Differentiated thyroid carcinoma (DTC) is generally associated with excellent overall survival. A proportion of patients with advanced DTC may undergo dedifferentiation and progress to radioiodine-refractory (RAIR) disease. Although RAIR is typically linked to advanced stage, some patients develop RAIR despite presenting with low-stage disease. The characteristics of these patients remain insufficiently defined. This study aimed to compare clinicopathologic and biochemical features of low-stage DTC patients who develop RAIR with those who retain radioiodine (RAI) avidity.

A retrospective review was conducted on patients with low-stage DTC (T1–T3a, N0, M0; AJCC 8th edition) who underwent total thyroidectomy followed by radioiodine (RAI) therapy. All patients were classified as American Thyroid Association (ATA) low- or intermediate-risk. Aggressive histologic variants were excluded. RAIR status was determined using ATA 2015 criteria. Six RAIR patients were compared with twenty-two non-RAIR controls. Variables analyzed included age, sex, lymphovascular invasion (LVI), microscopic extrathyroidal extension (m-ETE), ATA risk category, stimulated thyroglobulin (Tg) before the first (Tg1) and second RAI (Tg2), Tg2/Tg1 ratio, BRAF V600E mutation, PIWIL1 expression, initial RAI activity, and first post-therapy scan uptake. Fisher’s exact and Mann–Whitney U tests were applied.

All patients presented with low-stage disease and non-aggressive histology. Age and sex distribution did not differ between groups. Stimulated Tg1 was significantly higher in the RAIR cohort compared with controls (median 59.65 vs. 6.65 ng/mL; p=0.0013). Stimulated Tg2 demonstrated a more pronounced divergence (median 35.35 vs. 0.06 ng/mL; p=0.0007). The Tg2/Tg1 ratio showed the strongest distinction (median 0.687 vs. 0.017; p=0.0047). Using a clinical threshold of >0.54, 4 of 6 RAIR cases exceeded the cutoff compared with 1 of 22 controls (p=0.0034). No significant differences were observed in LVI, m-ETE, BRAF mutation status, PIWIL1 expression, or ATA risk classification.

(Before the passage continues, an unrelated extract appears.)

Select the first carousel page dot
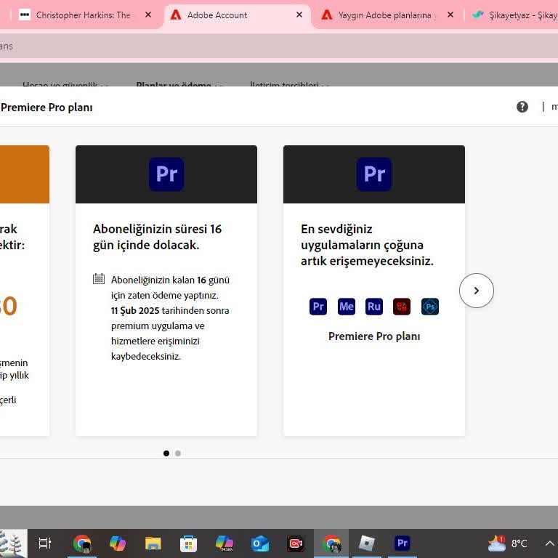Screen dimensions: 558x558 click(166, 453)
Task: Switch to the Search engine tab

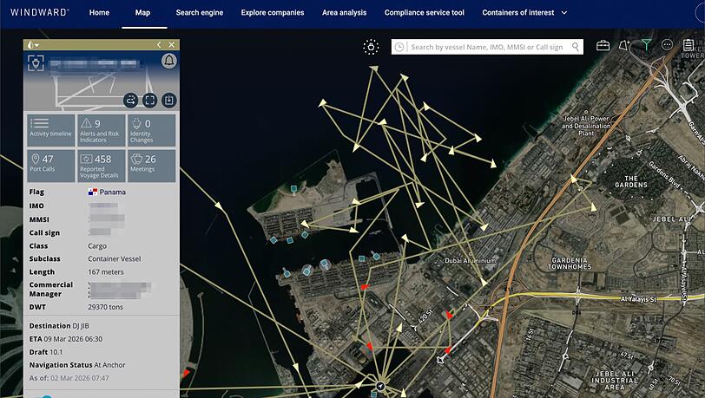Action: (199, 13)
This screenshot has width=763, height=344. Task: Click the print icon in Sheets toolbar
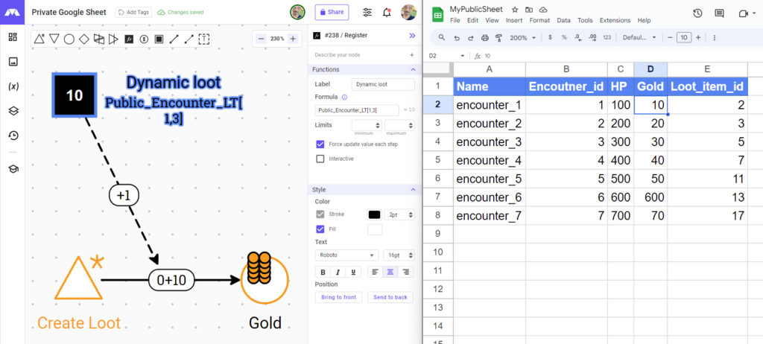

A subset of low-stage DTC patients developed RAIR despite otherwise favorable clinical and histologic features. Markedly higher stimulated Tg measurements and elevated Tg2/Tg1 ratio distinguished RAIR from non-RAIR patients, suggesting divergent biochemical behavior early in the disease course. These findings highlight the relevance of stimulated Tg assessment in identifying low-stage patients who may develop refractoriness and support more individualized postoperative surveillance strategies.